Rogers Clemens may have beaten the Feds in court on all six charges stemming from allegations that he used performance enhancing drugs and lied about it to Congress, but he must battle criticism as he waits to be voted into the MLB Hall of Fame.
Roger Clemens is the latest in a series of high-profile sports figures to frustrate the federal government’s attempts at prosecuting those suspected of using steroids.
Roger Clemens battled accusations that he used performance enhancing drugs and human growth hormone (HGH) for 4 ½ years after his former trainer Brian McNamee told baseball investigator George Mitchell that he had injected Clemens with steroids and HGH between 16 to 21 times during 1998, 2000 and 2001.
A jury of eight women and four men acquitted Roger Clemens Monday on six counts of lying to Congress and obstruction of justice.
Now that the trial has ended, the public must consider whether or not they will witness Clemens, a seven-time Cy Young Award winner, in Cooperstown.
“A guilty verdict would have damaged his reputation,” NBC’s Bob Costas replied when asked about Clemens. “It remains to be seen how much or if this verdict helps it.”
Costas will not have a ballot as only veteran members of the Baseball Writers’ Association of America have the ability to vote for admission into the Hall.
“I think some people will assume that he may very well have lied, but that the government couldn’t prove it,” stated former baseball commissioner Fay Vincent. “They may have real reservations about his record in light of those questions.
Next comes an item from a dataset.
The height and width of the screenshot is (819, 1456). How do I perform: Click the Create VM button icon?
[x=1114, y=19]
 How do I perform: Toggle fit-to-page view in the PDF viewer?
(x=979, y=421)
But I think it modestly improves his chances of being elected to the Hall of Fame.”
Current MLB commissioner Bud Selig has not issued a statement regarding the verdict.
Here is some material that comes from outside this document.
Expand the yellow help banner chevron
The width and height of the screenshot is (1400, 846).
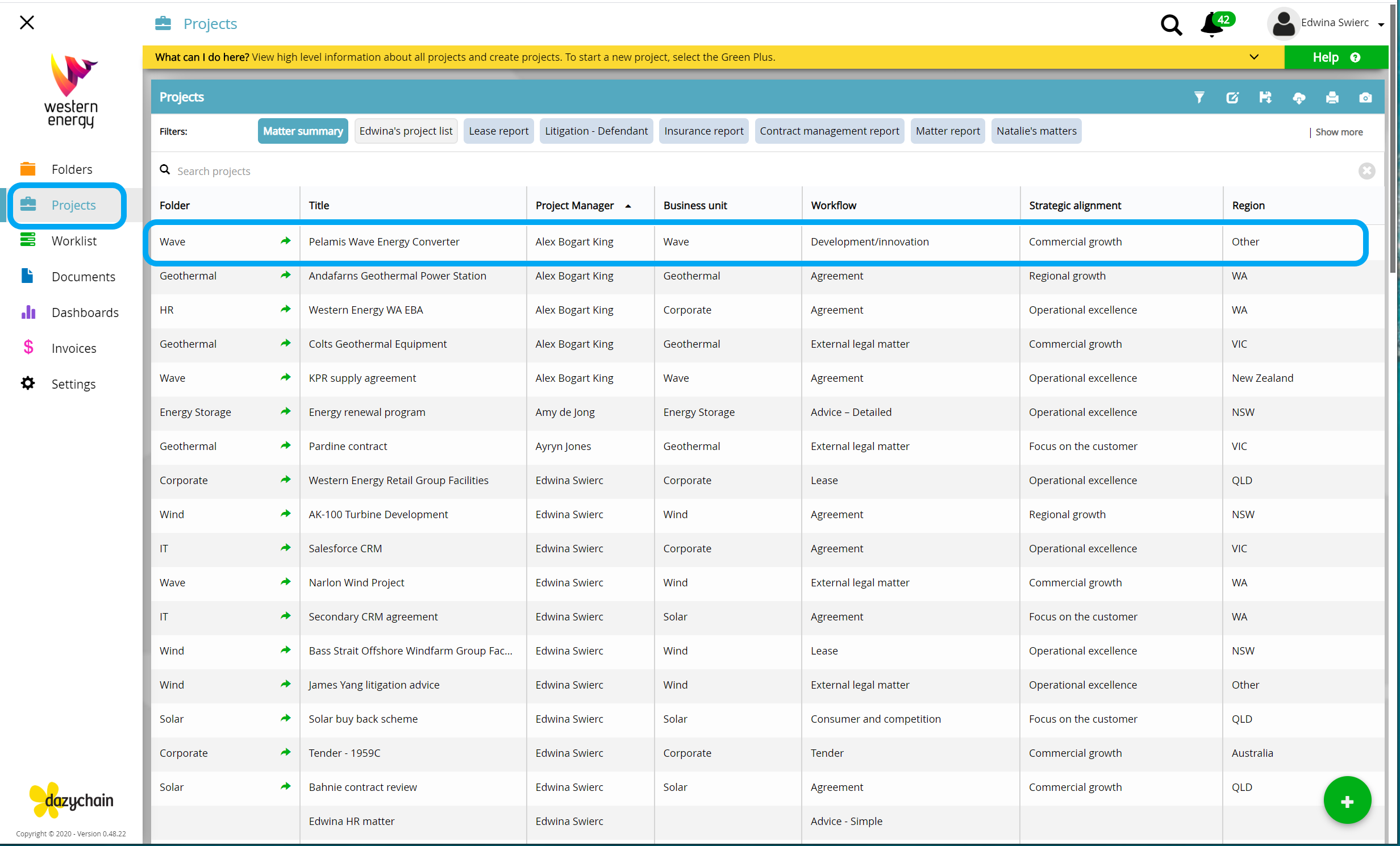click(x=1254, y=57)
It is not clear whether Clemens will be elected to the Hall of Fame as his reputation has taken a severe hit in recent years. Even with stellar career stats, his status as a Hall of Famer is far from concrete.
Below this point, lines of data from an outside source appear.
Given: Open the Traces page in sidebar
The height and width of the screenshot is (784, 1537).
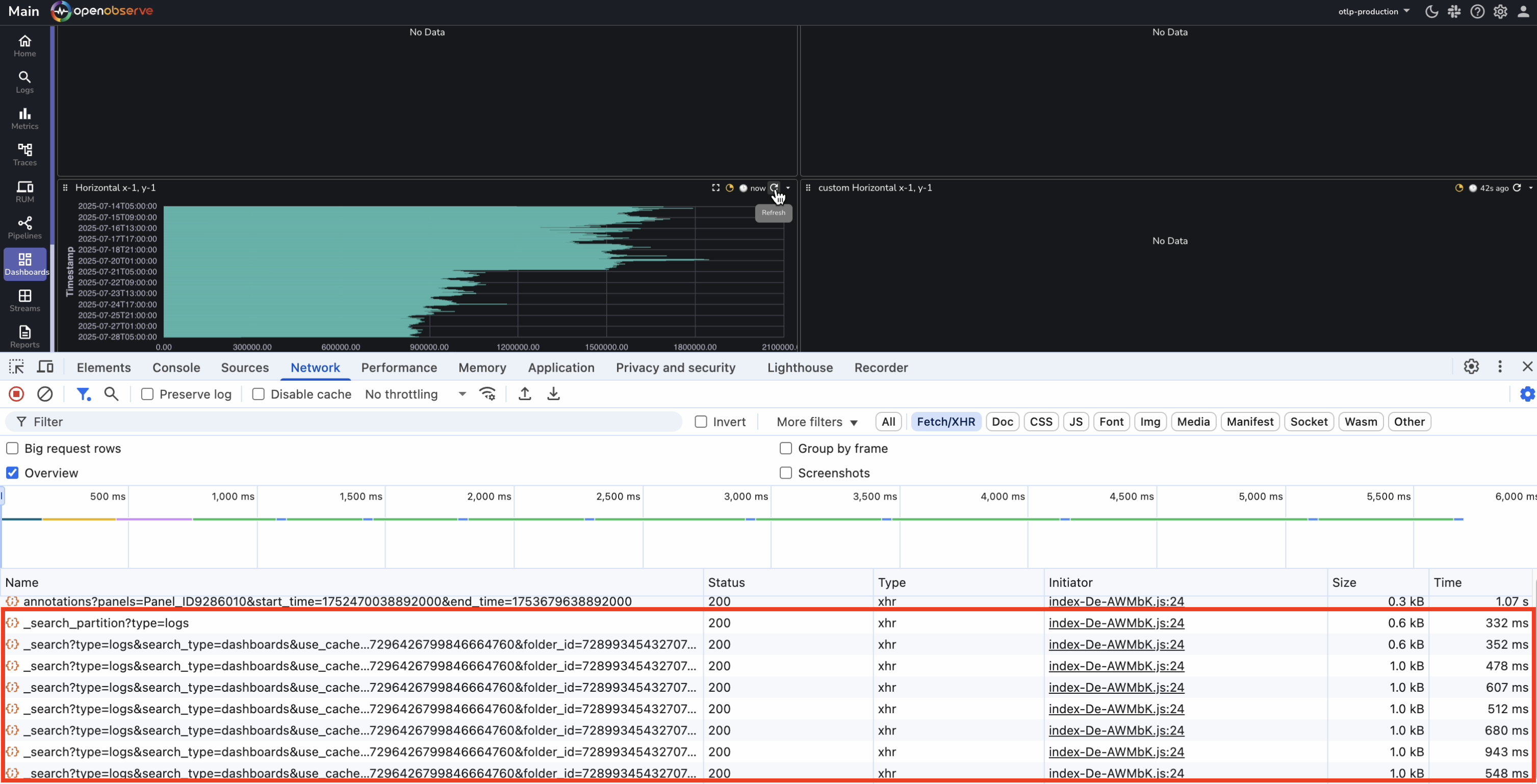Looking at the screenshot, I should point(24,154).
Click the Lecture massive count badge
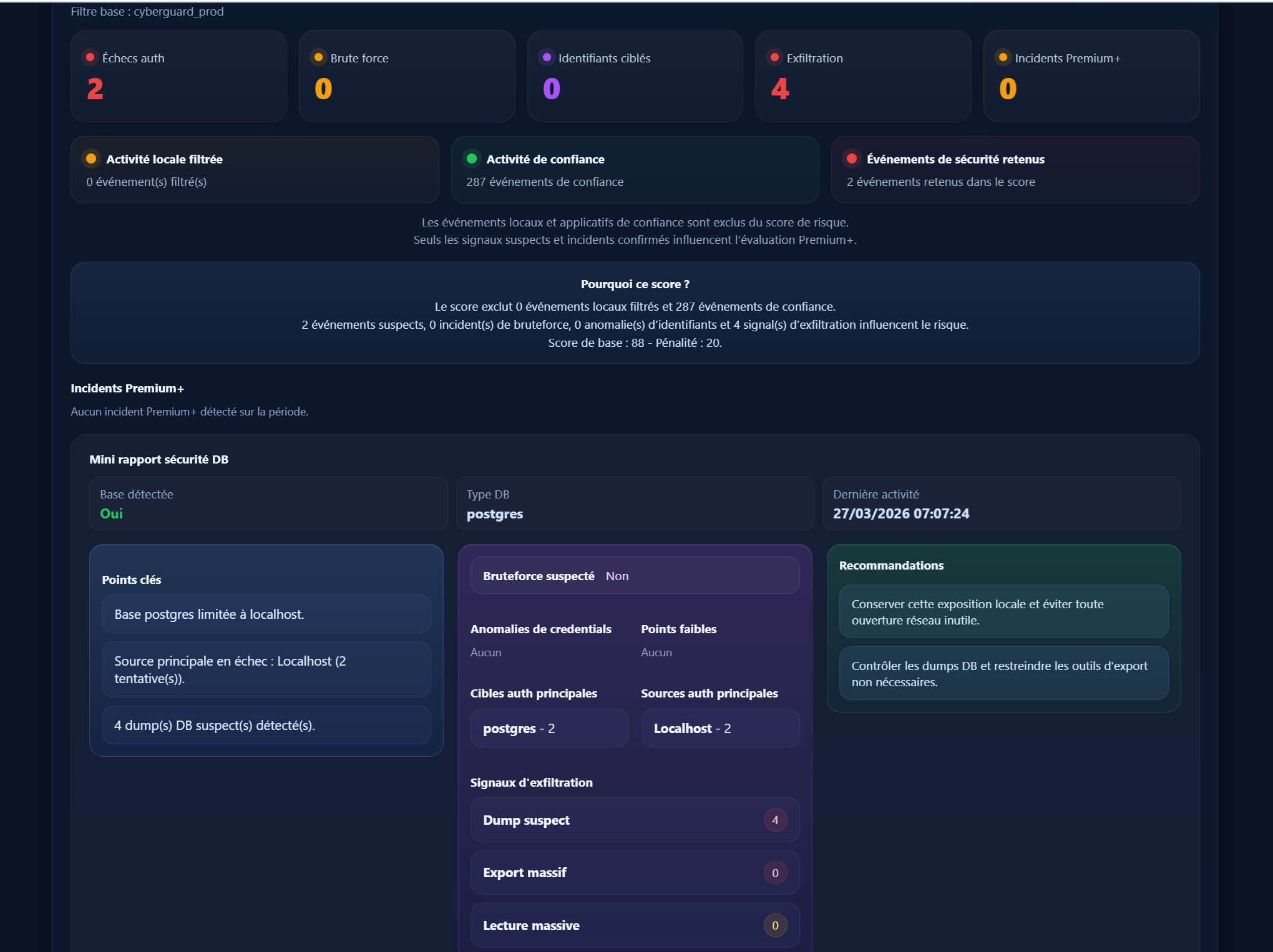This screenshot has height=952, width=1273. (x=775, y=925)
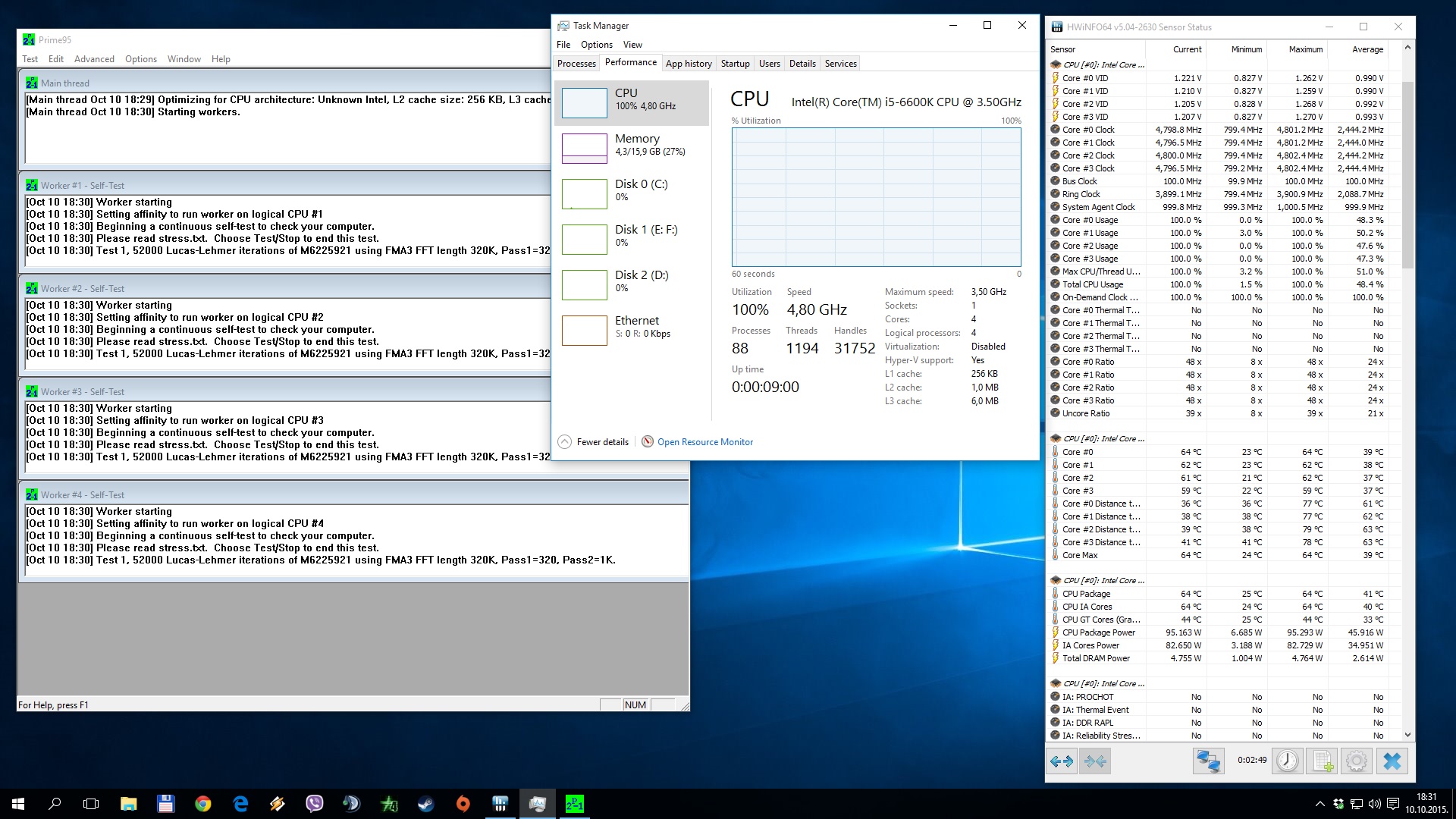Open Viber from the taskbar
Viewport: 1456px width, 819px height.
pos(314,804)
Mark McGwire and Rafael Palmeiro have already learned that allegations of steroid abuse can prevent one from reaching the Hall. Both were looked over for admission into the Hall despite distinguished careers.
“I think the voters have already spoken, with McGwire and Palmeiro. I don’t see him getting into the Hall of Fame as a first-year eligible,” said ESPN baseball analyst and reporter Tim Kurkjian. Kurkjian, a Hall of Fame voter, plans to vote for Roger Clemens.
Allegations of steroid abuse aside, Roger Clemens career as a pitcher is historic. With a 354- 184 record, 3.12 career ERA and 4,672 strikeouts, Clemens would make an excellent first-ballot Hall of Famer. But only time will tell.